Hiltons donate antique sheller
Published 3:00 am Friday, January 8, 2016
When Brundidge Historical Society President Lawrence Bowden was told about a donation of a peanut sheller, he made a correction. “A corn sheller.”
And that was an understandable assumption.
Corn shellers are not uncommon in an agricultural community where people have held on to their relics from the old farming days.
But hand-cranked peanut shellers are rather rare, even in an area where peanuts replaced King Cotton.
Roy Hilton of the New Brockton community happened upon a peanut sheller at an estate sale in Gantt.
“I just like primitive stuff and you don’t see many peanut shellers, so I bought it,” Hilton said. “I didn’t really have any use for a peanut sheller so I just put it out in the barn.”
Hilton and his wife, Elsie, are regulars at the annual Peanut Butter Festival in Brundidge, which is sponsored by the Brundidge Historical Society, and he thought he would donate the peanut sheller to the historical group.
“I thought they could use it as a demonstration at the Peanut Butter Festival,” Hilton said.
“A lot of people have never seen a peanut sheller and a lot of people would probably be interested in it.”
Hilton said the peanut sheller works like a corn sheller.
“You drop the peanuts in and turn the crank and they pop right on through,” he said.
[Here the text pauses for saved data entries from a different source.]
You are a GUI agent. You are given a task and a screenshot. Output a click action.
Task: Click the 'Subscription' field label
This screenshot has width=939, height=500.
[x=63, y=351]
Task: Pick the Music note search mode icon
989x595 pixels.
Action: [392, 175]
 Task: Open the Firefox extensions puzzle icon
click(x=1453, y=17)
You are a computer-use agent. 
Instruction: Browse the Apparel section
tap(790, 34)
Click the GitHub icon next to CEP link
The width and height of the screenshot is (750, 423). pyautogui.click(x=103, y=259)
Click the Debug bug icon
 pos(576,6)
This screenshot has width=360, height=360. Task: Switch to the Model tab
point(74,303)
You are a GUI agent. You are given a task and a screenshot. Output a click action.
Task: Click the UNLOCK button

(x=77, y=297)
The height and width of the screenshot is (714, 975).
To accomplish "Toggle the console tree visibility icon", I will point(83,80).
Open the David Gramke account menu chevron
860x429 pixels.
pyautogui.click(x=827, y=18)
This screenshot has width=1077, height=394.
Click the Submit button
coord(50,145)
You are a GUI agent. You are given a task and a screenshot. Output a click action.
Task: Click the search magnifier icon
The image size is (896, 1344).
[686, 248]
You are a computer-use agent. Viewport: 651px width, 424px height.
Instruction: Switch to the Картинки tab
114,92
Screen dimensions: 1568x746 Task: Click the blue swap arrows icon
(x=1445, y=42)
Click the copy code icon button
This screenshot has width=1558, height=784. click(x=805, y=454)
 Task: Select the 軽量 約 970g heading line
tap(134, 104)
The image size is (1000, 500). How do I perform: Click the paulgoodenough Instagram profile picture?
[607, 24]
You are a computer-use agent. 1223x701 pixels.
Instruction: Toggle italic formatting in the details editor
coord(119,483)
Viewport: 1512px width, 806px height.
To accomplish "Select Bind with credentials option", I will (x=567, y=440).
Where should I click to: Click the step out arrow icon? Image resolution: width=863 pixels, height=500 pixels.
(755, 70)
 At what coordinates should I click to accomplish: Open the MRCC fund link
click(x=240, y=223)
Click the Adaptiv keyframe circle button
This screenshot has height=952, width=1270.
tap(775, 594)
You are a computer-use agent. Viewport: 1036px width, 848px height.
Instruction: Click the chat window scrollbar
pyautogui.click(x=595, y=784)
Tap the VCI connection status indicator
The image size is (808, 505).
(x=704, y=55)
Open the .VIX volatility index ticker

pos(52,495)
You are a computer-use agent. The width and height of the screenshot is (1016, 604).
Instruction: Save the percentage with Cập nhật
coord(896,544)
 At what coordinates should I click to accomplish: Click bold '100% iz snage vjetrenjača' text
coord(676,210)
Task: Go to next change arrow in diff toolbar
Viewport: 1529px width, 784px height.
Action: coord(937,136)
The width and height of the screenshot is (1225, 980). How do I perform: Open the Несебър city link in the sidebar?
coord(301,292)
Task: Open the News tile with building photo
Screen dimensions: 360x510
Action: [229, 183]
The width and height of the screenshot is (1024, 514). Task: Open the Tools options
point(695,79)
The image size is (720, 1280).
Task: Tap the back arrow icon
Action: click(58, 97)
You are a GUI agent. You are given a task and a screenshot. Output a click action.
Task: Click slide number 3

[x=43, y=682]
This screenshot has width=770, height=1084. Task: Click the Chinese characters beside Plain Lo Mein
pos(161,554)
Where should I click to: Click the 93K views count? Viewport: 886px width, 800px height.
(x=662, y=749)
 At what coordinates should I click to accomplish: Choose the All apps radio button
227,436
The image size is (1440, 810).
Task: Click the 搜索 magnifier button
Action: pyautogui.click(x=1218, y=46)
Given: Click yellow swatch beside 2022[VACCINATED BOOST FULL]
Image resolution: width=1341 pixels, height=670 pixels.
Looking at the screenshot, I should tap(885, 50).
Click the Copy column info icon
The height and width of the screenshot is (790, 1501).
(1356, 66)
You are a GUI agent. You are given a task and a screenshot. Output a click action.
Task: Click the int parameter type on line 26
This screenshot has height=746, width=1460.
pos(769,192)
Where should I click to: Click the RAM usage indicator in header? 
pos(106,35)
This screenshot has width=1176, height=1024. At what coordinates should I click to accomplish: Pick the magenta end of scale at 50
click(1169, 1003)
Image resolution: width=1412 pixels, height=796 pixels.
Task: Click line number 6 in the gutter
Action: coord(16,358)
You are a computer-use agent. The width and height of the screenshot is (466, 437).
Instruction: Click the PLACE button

“It looks like the peanuts would get crushed but they don’t. You have to separate the peanuts from the shells but the sheller does the work a lot faster than if you had to shell the peanuts by hand.”
The Hiltons loaded the peanut sheller on their truck and took it to the Peanut Butter Festival in October but they couldn’t find anyone to accept the sheller. So, they took it back home and put it back in the barn.
“Later on, we decided to put it back in the truck and take it to Brundidge,” Hilton said. “We made the arrangements and met Johnny Steed, who is the vice president of the historical society, at the We Piddle Around Theater and he seemed excited to get it.”
Steed said he was excited to get a farm implement that related to the peanut industry. He expressed appreciation to Roy and Elsie Hilton for the generous donation.
“The peanut sheller will be a great addition to the Peanut Butter Festival and we’ll use it as a demonstration,” Steed said.
“I’ve never seen anything like it and I’m sure there will be a lot of interest in it.”
Steed said the BHS appreciates the Hilton’s interest and generosity.
“We’d love for them to come to the Peanut Butter Festival next year and demonstrate the peanut picker,” Steed said. “People really enjoy learning about farm life in years past.”
Tom Huston invented a peanut-shelling machine he sold to farmers for literally peanuts.
The sheller that he sold dates back to 1910-1924. The Tom Huston Peanut Sheller mounts on a bench or board. The peanuts are loaded and shelled with a hand crank.
Although, there are no papers, the peanut sheller is thought to be one designed by the Tom’s Roasted Peanuts man.